__YOUR INSTRUCTIONS__
Copy out each of the lines below word for word, omitting the pictures.

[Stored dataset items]

-.-.-

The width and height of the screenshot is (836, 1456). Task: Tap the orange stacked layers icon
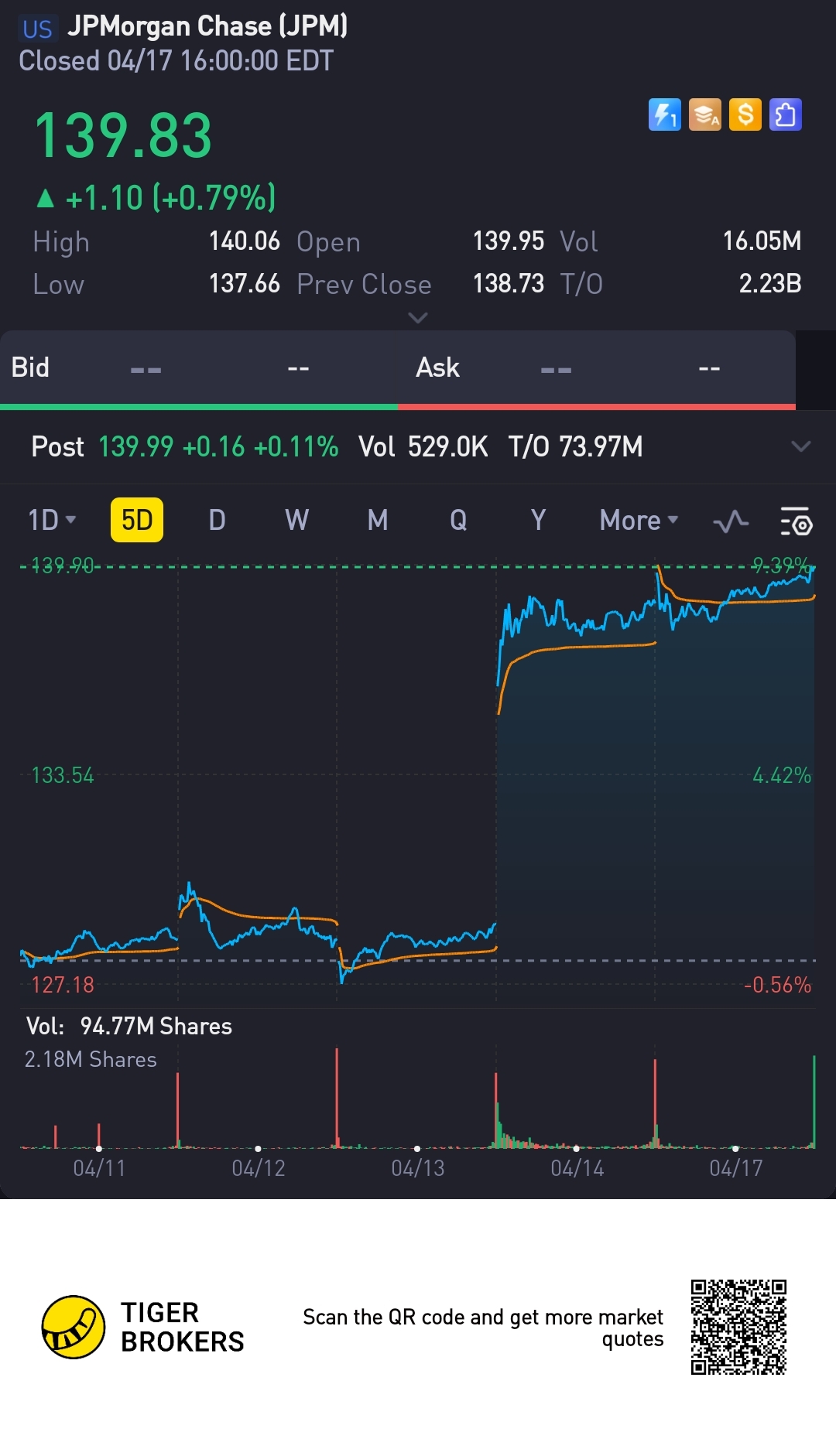(704, 115)
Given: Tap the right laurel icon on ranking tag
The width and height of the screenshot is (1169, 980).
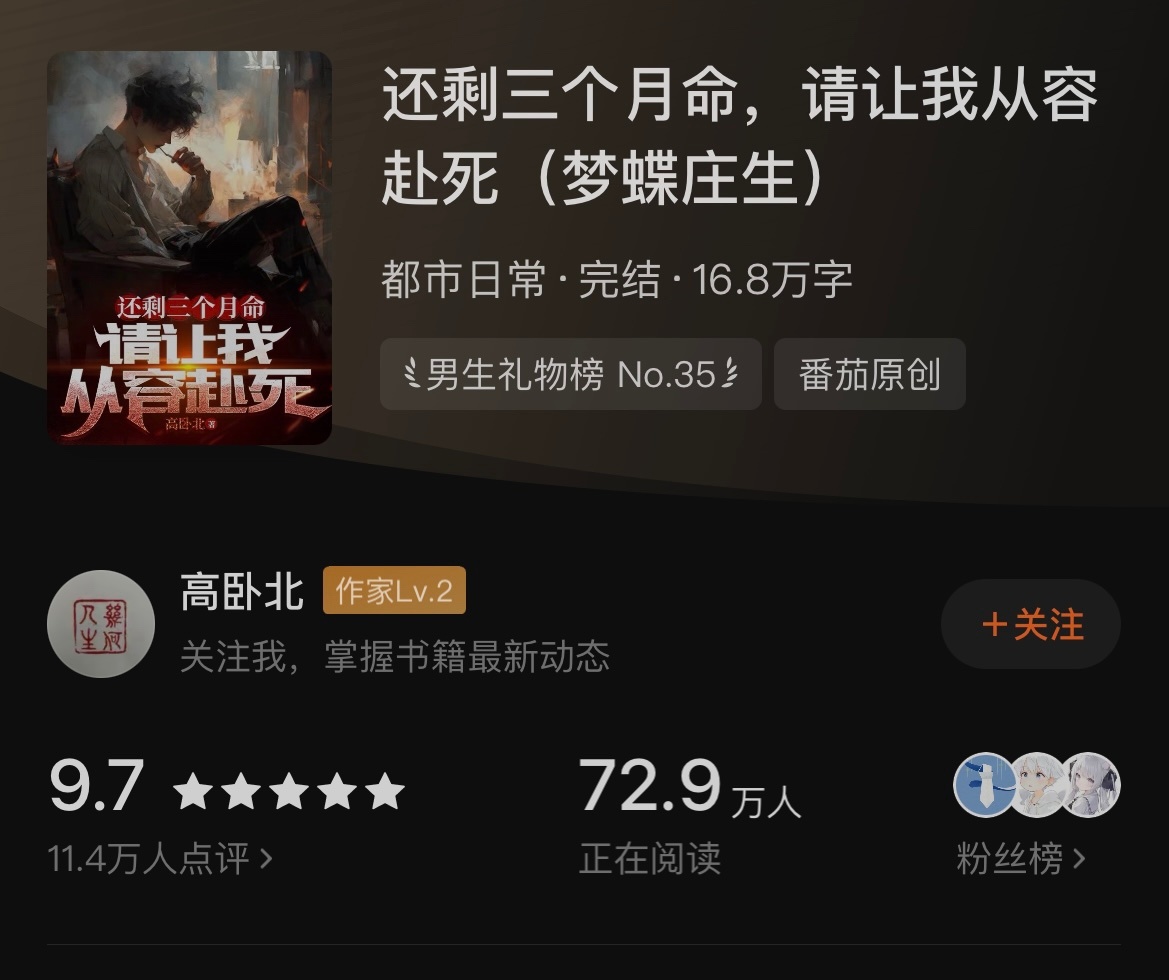Looking at the screenshot, I should coord(730,374).
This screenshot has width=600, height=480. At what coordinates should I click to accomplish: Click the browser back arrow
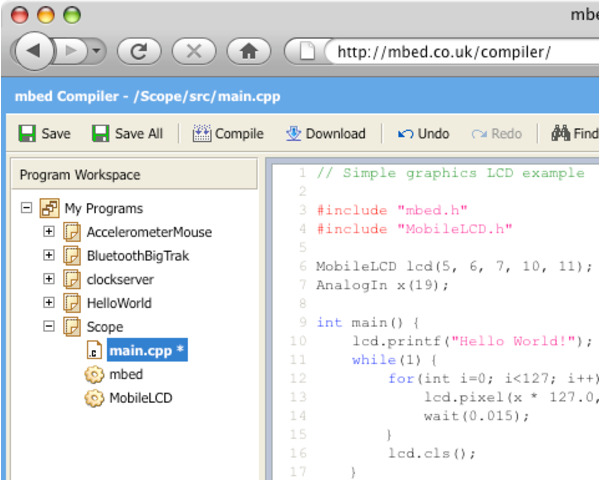coord(33,50)
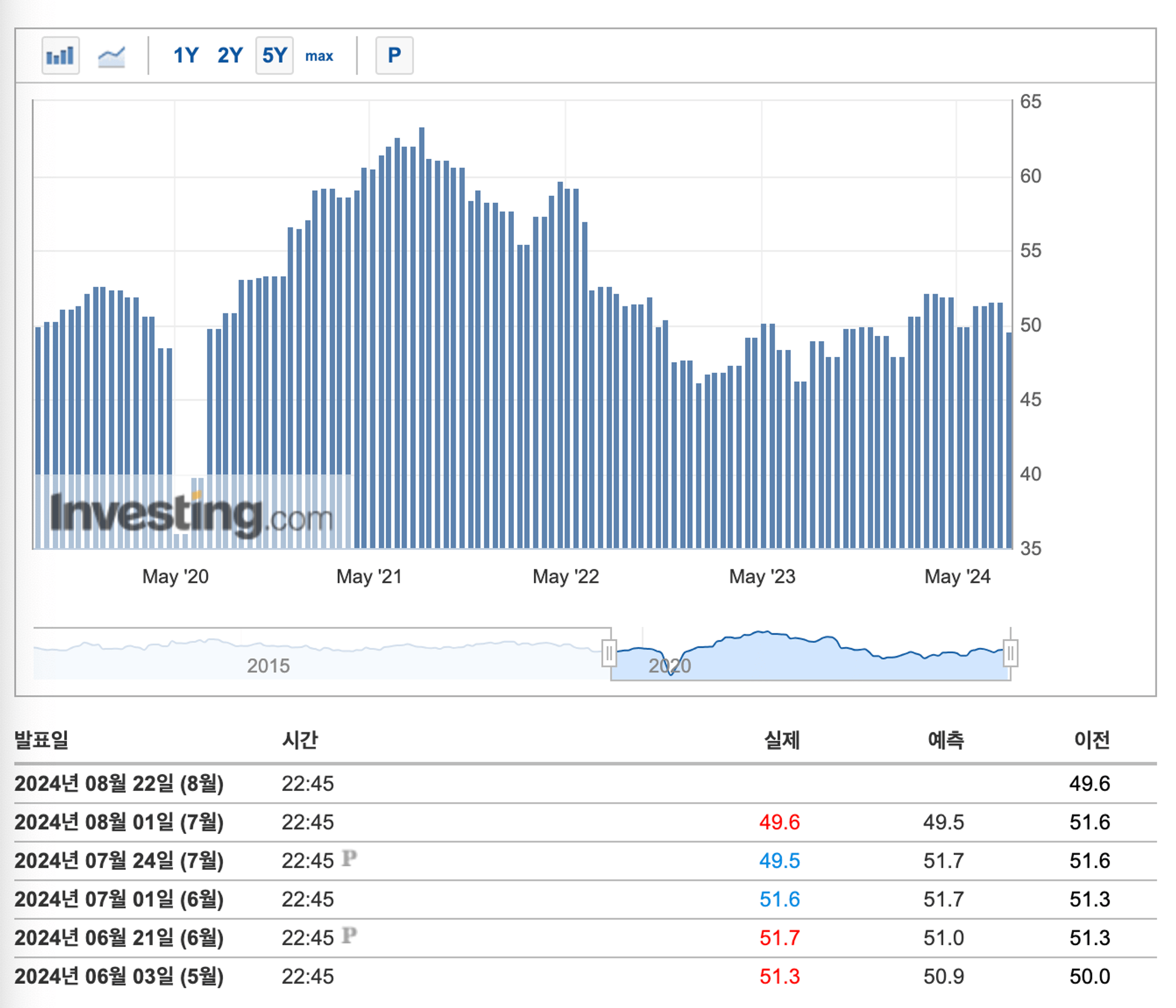Click the right range slider handle
Viewport: 1176px width, 1008px height.
1010,653
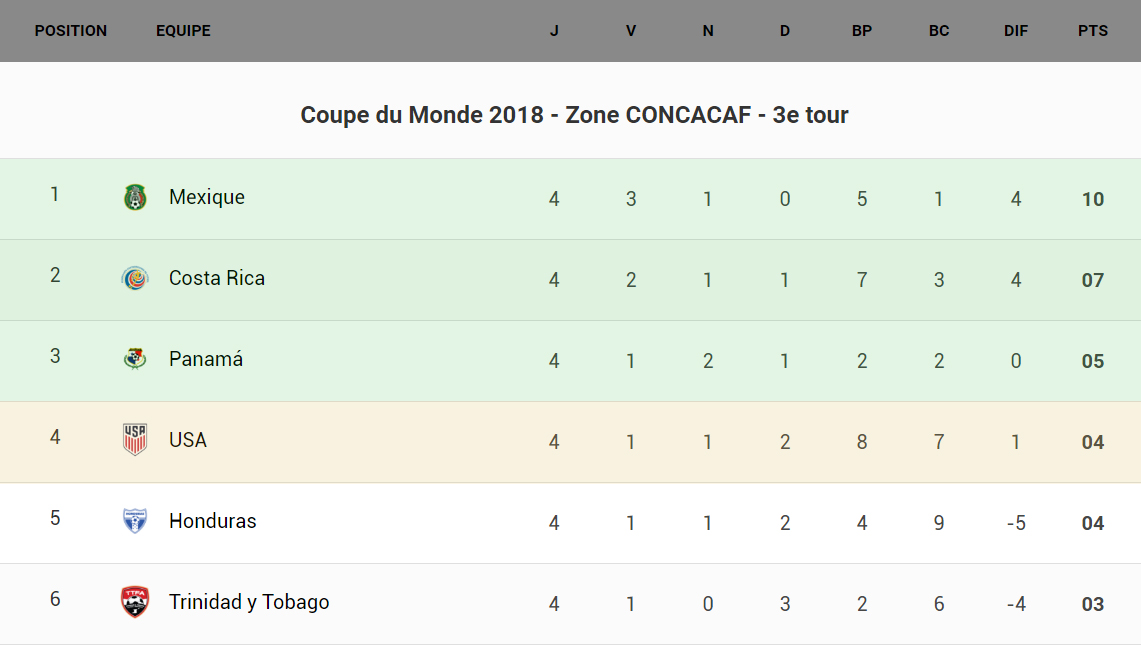Open the Mexique team name link
The height and width of the screenshot is (650, 1141).
pos(207,197)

-.-.-

__SOLUTION TO THE PROBLEM__
The width and height of the screenshot is (836, 1456). Task: Tap the orange stacked layers icon
(704, 115)
Given: Tap the right laurel icon on ranking tag
The width and height of the screenshot is (1169, 980).
Looking at the screenshot, I should coord(730,374).
This screenshot has width=600, height=480. At what coordinates should I click to accomplish: Click the browser back arrow
coord(33,50)
Click the right range slider handle
Viewport: 1176px width, 1008px height.
1010,653
Open the Mexique team name link
The height and width of the screenshot is (650, 1141).
pos(207,197)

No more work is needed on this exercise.